The pooling operation

Like convolution, the pooling operation also involves an input image (or input data cube), and a pooling kernel (or filter).

There are typically 2 types of pooling layers in a convolutional neural network:

  1. max-pooling: the maximum value in each pooling window is taken out as the pooling result. This is like grey-dilation in the image process field, or a maximum filtering. (see Figure 1 below for an illustration)
  2. average-pooling: the average value in each pooling window is taken out as the pooling result. This is like a moving average operation.
Figure 1 Schematic of the max-pooling process. Input image is the 9×9 matrix on the left, and the pooling kernel has a size of 3×3. With a stride of 3, the pooled maximum value within each pooling window is saved to the location denoted by “x” in the 3×3 matrix on the right.

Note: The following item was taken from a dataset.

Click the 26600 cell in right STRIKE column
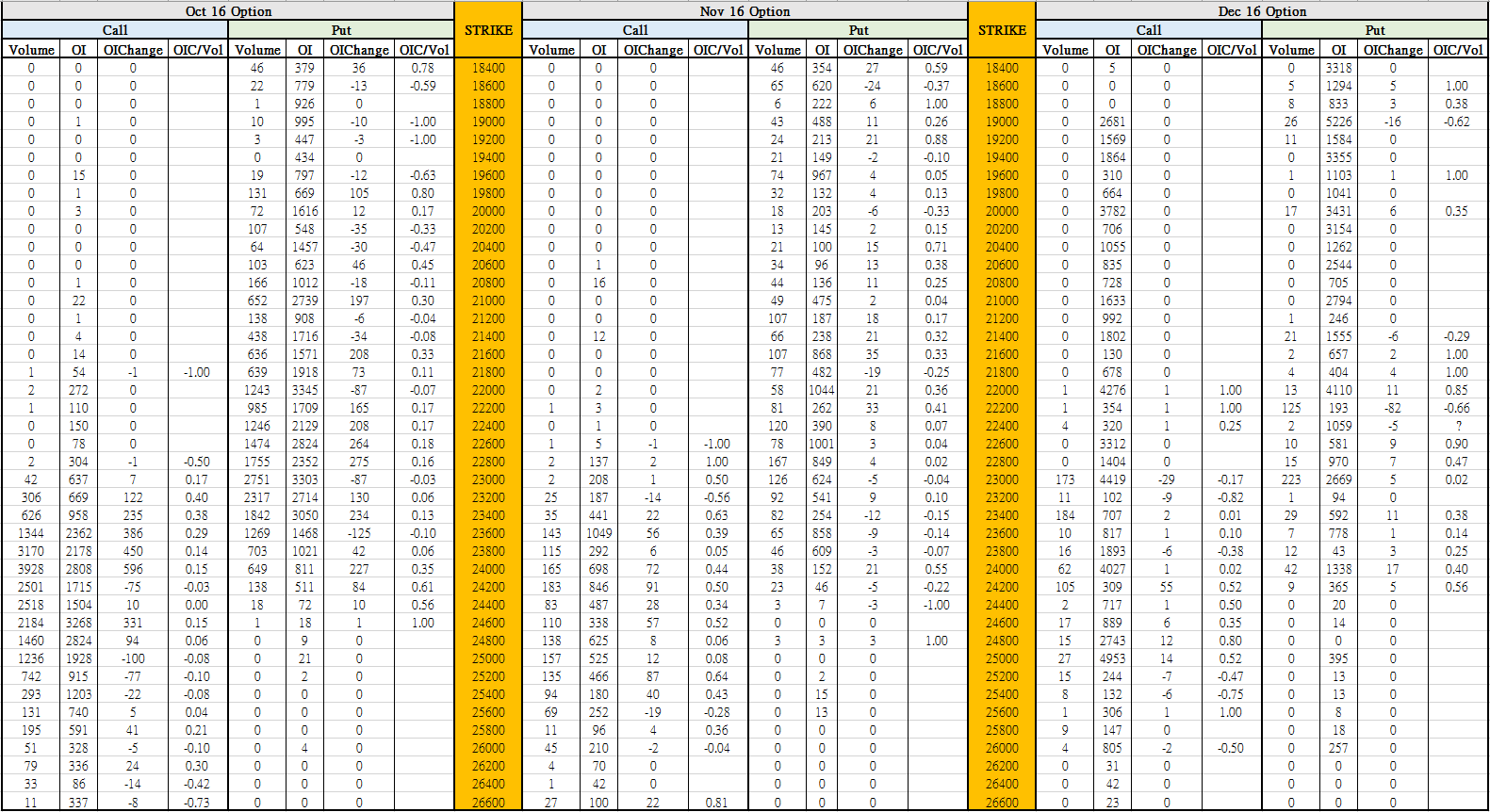The image size is (1490, 812). point(1002,802)
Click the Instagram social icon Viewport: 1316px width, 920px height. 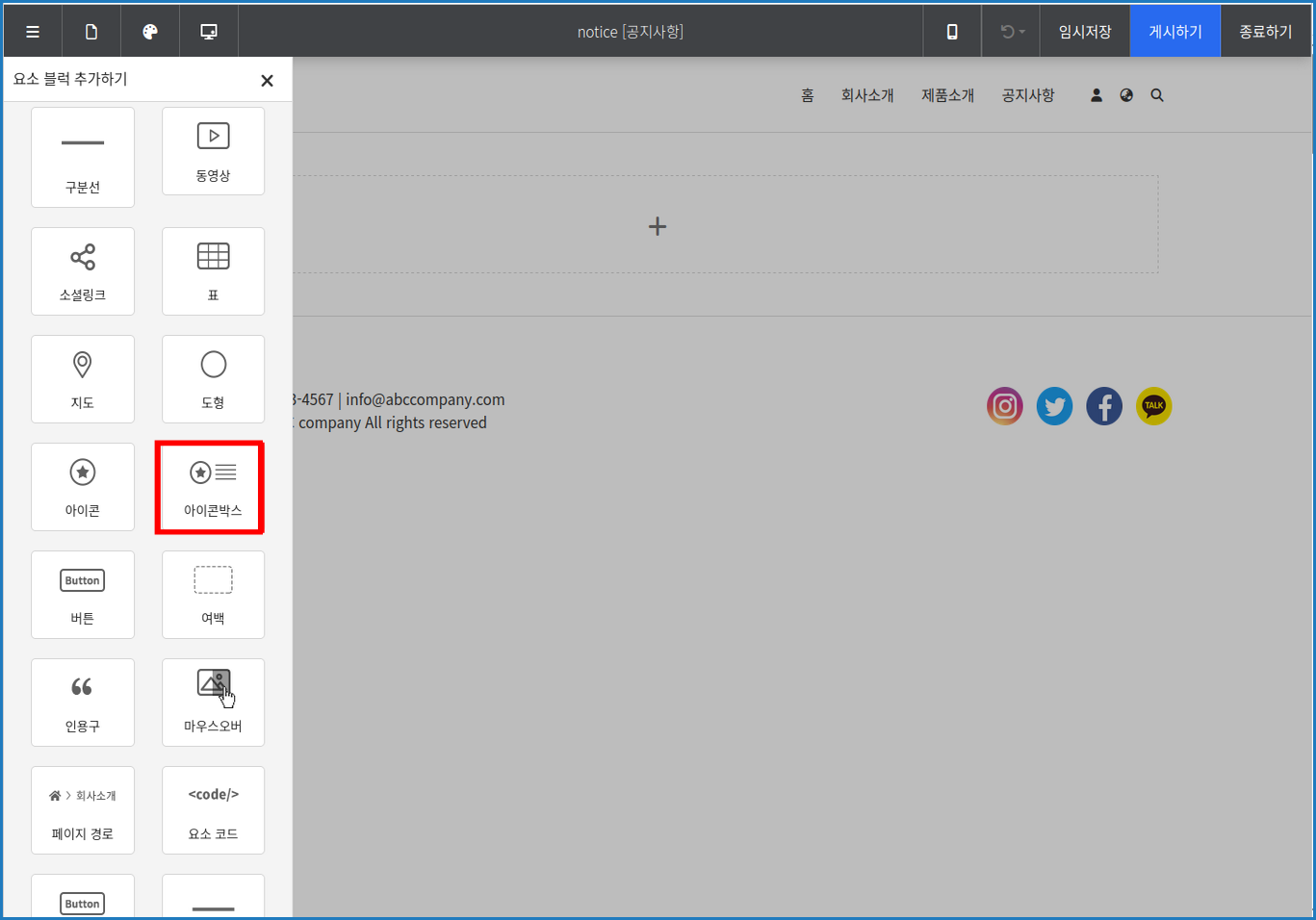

Like convolution, pooling is also parameterized by a stride. Suppose the input data have dimensions of \((h_i \times w_i \times c_i)\), where:

  • \(h_i\), \(w_i\) being height and width,
  • \(c_i\) being the depth.

The pooling kernel has a size of \((f \times f)\). Then with a stride of \(s\), the pooling result will have a size of \((h_o \times w_o \times c_o)\), where:

  • \(h_o = [(h_i – f)/s] + 1\), the output height.
  • \(w_o = [(w_i – f)/s] + 1\), the output width.
  • \(c_o = c_i\), the output depth.
  • \([ \, ]\) is the floor function

Note that padding is rarely used in pooling, therefore pooling results in a smaller sized output, and this is the point of doing pooling: to shrink the size of convolutional layers.

Also note that pooling does not alter the depth dimension. The max- or average- pooling happens independently in each channel, and the same number of channels are returned.

Numpy implementation of max- and average- pooling

Serial version

"Serial" here means that the pooling function handles 1 sample at a time. The input data are assumed to be either:

  • 2D: with shape (h, w).
  • 3D: with shape (h, w, c).

where h, w are the image height/width, and c being the depth/channel dimension.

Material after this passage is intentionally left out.